Et pas seulement du Sida. Sur 1223 molécules mises sur le marché entre 1975 et 1997, seules 13 sont spécifiquement consacrées aux maladies tropicales. Et encore : cinq d'entre elles sont issues de la recherche... vétérinaire.

La crapulerie des trusts pharmaceutiques ne s'arrête pas là. Certains pays sous-développés, comme le Brésil, l'Inde et plus récemment l'Afrique du sud, ont entrepris de produire eux-mêmes les molécules nécessaires aux trithérapies, pour un prix dix fois moindre de celui proposé par les grands labos. Ce n'est d'ailleurs même pas un strict problème de santé pour ces Etats : le Brésil, par exemple, en traitant ainsi 90 000 malades, a finalement économisé 472 millions de dollars, en évitant des infections dites opportunistes.

Les trusts ont aussitôt crié au scandale ! Au viol de leurs brevets (valables vingt ans) et de la sacro-sainte propriété privée, baptisée ici «intellectuelle» ! Et multiplié les procès.

... Les bonnes paroles et les mensonges d'Etat

Certes, certains gouvernements du tiers-monde (plutôt craintifs quand même) et de nombreuses associations de lutte contre le fléau ont protesté, comme Act Up qui vient de manifester à Paris pour dénoncer les «morts sous brevets». En juillet dernier, le «congrès mondial du SIDA» de Durban, en Afrique du sud, a montré du doigt la politique des trusts. Des chefs d'Etat du «G8» (Chirac en tête !) ont «demandé» une conférence pour «l'accès aux soins des pays pauvres». Le président de la très officielle «ONU-SIDA» demande un «pacte entre les industriels et les pays concernés», dans l'intérêt de tous, prétend-il...

Pour sauvegarder leur image, les trusts ont donc promis de donner quelques molécules et de négocier des «ristournes» avec chaque Etat. Mensonges et belles paroles. Six mois plus tard, le Sénégal a obtenu une trithérapie à un coût réduit de 70% pour... 900 malades. C'est tout. A l'échelle du monde.

La solution est pourtant à portée de main. Il suffirait de déchirer ces brevets au nom desquels on laisse mourir sans soins des dizaines de millions d'êtres humains; que les pays du tiers monde industrialisent eux-mêmes les molécules, et que l'on confisque par la même occasion le droit de nuisance des trusts.
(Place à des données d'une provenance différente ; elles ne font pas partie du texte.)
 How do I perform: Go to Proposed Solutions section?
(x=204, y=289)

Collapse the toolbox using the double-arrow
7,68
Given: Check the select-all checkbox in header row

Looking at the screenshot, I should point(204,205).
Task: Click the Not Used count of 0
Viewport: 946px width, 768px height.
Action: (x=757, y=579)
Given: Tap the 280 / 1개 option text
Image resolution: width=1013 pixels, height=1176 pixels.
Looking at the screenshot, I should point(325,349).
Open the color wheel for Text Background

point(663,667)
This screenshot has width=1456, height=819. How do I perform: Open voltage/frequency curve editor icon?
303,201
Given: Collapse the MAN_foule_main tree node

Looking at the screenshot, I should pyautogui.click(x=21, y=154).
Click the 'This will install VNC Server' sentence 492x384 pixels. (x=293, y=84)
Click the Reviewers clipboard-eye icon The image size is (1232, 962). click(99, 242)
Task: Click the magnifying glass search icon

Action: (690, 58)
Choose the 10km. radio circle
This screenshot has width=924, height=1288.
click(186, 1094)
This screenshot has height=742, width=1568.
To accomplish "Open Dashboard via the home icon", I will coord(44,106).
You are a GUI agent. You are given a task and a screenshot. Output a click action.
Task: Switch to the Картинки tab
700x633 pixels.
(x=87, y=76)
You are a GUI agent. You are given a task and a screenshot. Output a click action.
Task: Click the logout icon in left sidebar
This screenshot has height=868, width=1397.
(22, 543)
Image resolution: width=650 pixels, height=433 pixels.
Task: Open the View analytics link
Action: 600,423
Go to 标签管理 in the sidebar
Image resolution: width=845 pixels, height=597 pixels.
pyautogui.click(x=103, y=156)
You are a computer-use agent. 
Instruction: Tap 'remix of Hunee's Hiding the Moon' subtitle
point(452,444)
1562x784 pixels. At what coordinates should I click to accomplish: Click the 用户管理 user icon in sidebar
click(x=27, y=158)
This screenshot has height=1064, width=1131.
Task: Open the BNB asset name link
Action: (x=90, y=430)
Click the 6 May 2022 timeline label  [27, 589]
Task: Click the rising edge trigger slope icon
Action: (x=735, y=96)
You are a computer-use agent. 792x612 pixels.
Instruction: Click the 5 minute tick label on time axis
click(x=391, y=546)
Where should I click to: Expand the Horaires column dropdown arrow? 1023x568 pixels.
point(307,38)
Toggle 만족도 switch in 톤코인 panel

Selon les experts, il ne faudrait que quelques milliards de dollars pour introduire les trithérapies en Afrique, lutter contre les infections opportunistes, généraliser la prévention et prendre en charge les orphelins (à comparer aux 400 milliards de dollars que pesait l'industrie pharmaceutique mondiale en 1999). Mais ce serait sans doute déjà un petit bout de communisme...

Les grands Etats impérialistes font en réalité le contraire. Celui des Etats- Unis, par exemple, a encore montré récemment sa pleine solidarité avec ses trusts. En 1998, en Thaïlande, deux firmes locales ont mis sur le marché un traitement contre la méningite à cryptocoque, une maladie mortelle liée au SIDA, pour trois fois moins cher que le produit équivalent du laboratoire américain Pfizer. Alerté par celui-ci, le gouvernement américain a menacé la Thaïlande de taxer ses exportations. Les produits thaïlandais ont finalement été interdits à la vente. De même, quand en 1997 l'Afrique du sud a promulgué une loi autorisant la fabrication des molécules pour les trithérapies, en ignorant les brevets déposés, le vice-président Al Gore en personne a multiplié les chantages à la dette et aux importations pour faire reculer le gouvernement sud- africain.

Le virus HIV n'est pas le seul ennemi de l'humanité dans cette histoire. Le capitalisme est lui-même un virus immuno-déficient qui anéantit la capacité de la majeure partie de l'humanité à se battre contre les maladies.